Teddy smiled at him, appreciating the phrase. “We all adore our babies beyond reason; it’s the way we’re made. And I didn’t say I thought
all
women harbor a small amount of dislike for their children; obviously, I couldn’t possibly know that.”

“Abigail Feldman talked at length to me a few days ago about Ethan,” he said. “How it feels to love someone who can’t express love back…She talked about how pure her love for him has always been, untainted by resentment of any kind.”

“That’s love, Henry. You’re not making the distinction. He’s so deeply autistic he’s locked up in his own mind; it’s impossible to dislike someone who isn’t fully there. Dislike requires presence.”

“She was very open with me. You are, too. I appreciate that. I had expected it to be much harder to get you all talking.”

“Then you didn’t know Oscar. He always got us all to spill everything, hold nothing back, so we’re well trained.”

“In that case,” said Henry gingerly but with a daring expression, as if he thought he was about to cross a line, “since the subject has been brought up, Maxine suggested to me that the reason Oscar stayed with you was that he felt displaced. That when Ethan was born, of course all Abigail’s energy and time went to her son. Maxine suggested that Oscar replaced her with you.”

“Did she say that?” asked Teddy, hoping she sounded calm; she’d never liked Oscar’s sister one bit, and knew it had always been mutual. It enraged her that this version of her affair with Oscar might make it into Henry’s book in any form. “I’m not surprised that Maxine would draw such a crude, wrongheaded, idiotic conclusion about why Oscar loved me.”

“It’s understandable that someone might draw such a conclusion…. It seems like elementary psychology, doesn’t it?”

“I was right,” Teddy snapped. “Those moths are eating into your brain. Burrowing into the wet gray folds and gouging tunnels.” She stopped and looked hard at him, something working in her expression. “I bet,” she said, “you’re one of those failed painters who think they can redeem themselves if they pay homage to Saint Oscar. And I bet you’re projecting your own sexual frustration onto Oscar.”

Henry coughed, probably with surprise.

“Here, have some melon,” she said. “Trust me, the prosciutto is some of the best in Brooklyn.”

“You were right about the wine, I’ll give you that,” he said.

“I’m always right,” she said. “It would be much easier for both of us if you just accepted that now and proceeded accordingly. Oscar came to me, in short, because I was exciting. I always liked Abigail, by the way, when I met her at openings and so forth, but I never thought she had much juice. Oscar married her to please his family. He took up with me to please himself.”

“Fair enough,” said Henry.

She imagined he was probably thinking he should appease her, or else he was feeling sorry for her for just being Oscar’s mistress all those years, and never his wife.

“Fair enough,” he repeated.

Nettled, she turned to the window to look out at the pale blue Brooklyn sky, crisscrossed by wires and leaf-filled branches.

“This prosciutto is perfect,” Henry blurted through a mouthful of cantaloupe. “I was going to say ‘delicious,’ but I was afraid you’d stab me.”

“It’s such a precious word,” said Teddy. “No one should use it to refer to anything but food, and even then, with caution. My dearest, oldest friend uses it to describe her grandchildren, the summer morning, a cello sonata on ‘Evening Music,’ and the way her bare feet feel on the sands of Shelter Island. I can’t believe she’s still my friend, but we were college roommates, and then we raised our children together.”

“Lila Scofield,” said Henry, taking another piece of melon.

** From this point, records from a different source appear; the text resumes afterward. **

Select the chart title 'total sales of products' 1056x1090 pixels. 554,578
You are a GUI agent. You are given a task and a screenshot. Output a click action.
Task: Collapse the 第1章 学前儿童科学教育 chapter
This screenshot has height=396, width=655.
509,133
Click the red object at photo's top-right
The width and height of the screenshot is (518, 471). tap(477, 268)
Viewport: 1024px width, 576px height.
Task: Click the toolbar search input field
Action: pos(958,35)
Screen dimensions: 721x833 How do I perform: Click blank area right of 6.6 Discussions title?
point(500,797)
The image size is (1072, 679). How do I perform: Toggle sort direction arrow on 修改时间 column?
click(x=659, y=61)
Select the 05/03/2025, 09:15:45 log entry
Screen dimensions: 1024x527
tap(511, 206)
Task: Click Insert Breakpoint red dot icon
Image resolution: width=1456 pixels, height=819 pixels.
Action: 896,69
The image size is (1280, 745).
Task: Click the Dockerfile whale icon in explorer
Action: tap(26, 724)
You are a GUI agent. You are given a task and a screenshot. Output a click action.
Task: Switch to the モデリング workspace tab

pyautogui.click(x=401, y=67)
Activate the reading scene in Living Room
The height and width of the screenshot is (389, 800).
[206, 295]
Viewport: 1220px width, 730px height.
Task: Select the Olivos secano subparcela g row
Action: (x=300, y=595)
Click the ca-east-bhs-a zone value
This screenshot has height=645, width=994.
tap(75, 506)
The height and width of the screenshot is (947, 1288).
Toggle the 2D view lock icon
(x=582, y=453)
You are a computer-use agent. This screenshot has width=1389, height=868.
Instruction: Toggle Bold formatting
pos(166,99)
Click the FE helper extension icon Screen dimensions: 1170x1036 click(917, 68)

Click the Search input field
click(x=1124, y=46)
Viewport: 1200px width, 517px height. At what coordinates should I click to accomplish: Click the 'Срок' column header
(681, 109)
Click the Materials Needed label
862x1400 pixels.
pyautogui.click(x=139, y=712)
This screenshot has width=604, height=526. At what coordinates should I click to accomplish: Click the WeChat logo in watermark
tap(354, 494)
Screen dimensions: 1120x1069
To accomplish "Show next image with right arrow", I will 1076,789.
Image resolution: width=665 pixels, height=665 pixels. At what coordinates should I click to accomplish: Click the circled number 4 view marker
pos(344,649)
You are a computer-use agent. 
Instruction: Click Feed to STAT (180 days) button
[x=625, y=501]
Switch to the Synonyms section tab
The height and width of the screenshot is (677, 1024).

Teddy laughed. “You are diligent,” she said. She stood there, her hands on her hips, looking at him. She wore a straight ankle-length off-white skirt, a long-sleeved white crew-necked T-shirt, and white sneakers without socks. In these plain and timeless clothes, she had a fresh, oddly modern angularity, a wiry strength. Her bones, revealed now by the paring down age seemed to confer on some women, were long and elegant, her chin-length hair shot through with a glinting silver that only heightened her aura of indestructible glamour.